El legendario cantautor salsero, Willie Colón murió a los 75 años de edad en Lawrence Hospital, en Bronxville, Nueva York, lugar donde había sido internado días atrás debido a quebrantos de salud relacionados con su sistema respiratorio.
En la mañana de este sábado 21 de febrero, por medio de una publicación compartida en sus cuentas oficiales, se confirmó la noticia del fallecimiento del icono de la salsa.
Una carrera que definió los sonidos latinos en Nueva York
William Anthony Colón Román, o como lo conoció el mundo Willie Colón, fue sin duda una de las voces que sentó los cimientos de la música latina y más exactamente de la salsa en Nueva York.
Colón se convirtió en el eje central sobre el cual giró la revolución de la salsa en la década de los 70, una revolución que trascendió la música y marcó toda una cultura desde las calles del Bronx.

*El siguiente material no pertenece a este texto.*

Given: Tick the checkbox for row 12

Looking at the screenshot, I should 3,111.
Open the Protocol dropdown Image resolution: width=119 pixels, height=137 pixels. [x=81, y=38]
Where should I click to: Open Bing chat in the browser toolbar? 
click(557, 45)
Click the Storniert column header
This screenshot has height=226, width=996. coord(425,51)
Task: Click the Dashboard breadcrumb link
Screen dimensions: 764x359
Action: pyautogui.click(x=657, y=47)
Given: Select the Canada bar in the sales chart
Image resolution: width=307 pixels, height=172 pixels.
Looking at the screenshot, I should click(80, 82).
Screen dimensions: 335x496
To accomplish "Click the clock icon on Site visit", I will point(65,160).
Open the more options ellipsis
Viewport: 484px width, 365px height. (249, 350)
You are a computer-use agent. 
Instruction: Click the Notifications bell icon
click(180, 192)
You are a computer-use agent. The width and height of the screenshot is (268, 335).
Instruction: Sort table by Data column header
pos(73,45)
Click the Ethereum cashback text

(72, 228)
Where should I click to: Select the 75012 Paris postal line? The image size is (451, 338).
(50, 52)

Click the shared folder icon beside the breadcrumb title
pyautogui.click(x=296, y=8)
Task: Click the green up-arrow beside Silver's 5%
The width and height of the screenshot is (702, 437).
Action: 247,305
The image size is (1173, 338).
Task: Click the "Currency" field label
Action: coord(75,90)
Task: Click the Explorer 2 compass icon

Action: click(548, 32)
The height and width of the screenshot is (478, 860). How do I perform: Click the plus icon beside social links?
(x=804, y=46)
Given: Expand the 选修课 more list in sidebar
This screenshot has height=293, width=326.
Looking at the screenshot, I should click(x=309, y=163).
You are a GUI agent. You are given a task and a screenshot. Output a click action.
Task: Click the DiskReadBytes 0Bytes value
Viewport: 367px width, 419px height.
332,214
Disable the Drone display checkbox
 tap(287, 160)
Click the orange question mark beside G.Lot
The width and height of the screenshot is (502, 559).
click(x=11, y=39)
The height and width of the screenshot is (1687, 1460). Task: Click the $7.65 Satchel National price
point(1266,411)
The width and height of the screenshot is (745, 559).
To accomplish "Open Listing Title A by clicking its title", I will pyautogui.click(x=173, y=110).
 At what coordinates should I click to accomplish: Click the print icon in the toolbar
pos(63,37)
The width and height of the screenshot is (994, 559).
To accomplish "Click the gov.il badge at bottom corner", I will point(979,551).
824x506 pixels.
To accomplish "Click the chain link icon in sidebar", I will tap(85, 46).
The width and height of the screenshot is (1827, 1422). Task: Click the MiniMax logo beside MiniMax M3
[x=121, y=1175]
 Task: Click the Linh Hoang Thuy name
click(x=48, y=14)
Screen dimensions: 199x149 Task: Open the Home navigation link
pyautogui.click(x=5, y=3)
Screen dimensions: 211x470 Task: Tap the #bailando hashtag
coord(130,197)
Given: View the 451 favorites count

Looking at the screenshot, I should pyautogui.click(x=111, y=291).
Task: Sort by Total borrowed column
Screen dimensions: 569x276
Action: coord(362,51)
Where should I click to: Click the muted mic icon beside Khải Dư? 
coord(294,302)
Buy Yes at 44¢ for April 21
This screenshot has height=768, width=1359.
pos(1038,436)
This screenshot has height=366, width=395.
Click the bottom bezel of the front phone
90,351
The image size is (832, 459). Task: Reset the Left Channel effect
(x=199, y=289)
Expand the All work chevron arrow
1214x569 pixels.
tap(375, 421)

Serán recordadas para siempre las notas que ejecutaba con maestría en su trombón y las canciones que ayudaron a narrar la crónica social de una generación. El músico, junto a Héctor Lavoe, dejó como herencia el sonido y la identidad de la salsa neoyorquina, un legado que se teje desde 1967.
De este junte, bajo el sello Fania Record, quedaron para la historia canciones que le marcaron el paso a la salsa brava que, a pesar de haber pasado 60 años, no pierde vigencia y que hoy reposan en álbumes como Cosa Nuestra (1969), La Gran Fuga (1970) y El Juicio (1972).
Crónicas que se volvieron canción
Luego de su exitosa etapa junto a Héctor Lavoe, Colón colaboró con el panameño Rubén Baldes, con quien produjo en 1978 ‘Siembra’, el disco más vendido de la Fania Records y probablemente también del género.
De este trabajo resultaron grandes éxitos como “Pedro Navaja”, “Plástico” y “Siembra” que pasaron a la historia por su sonido poco convencional y sus letras contestatarias. Fueron canciones que además de ser bailables hacían una crítica social.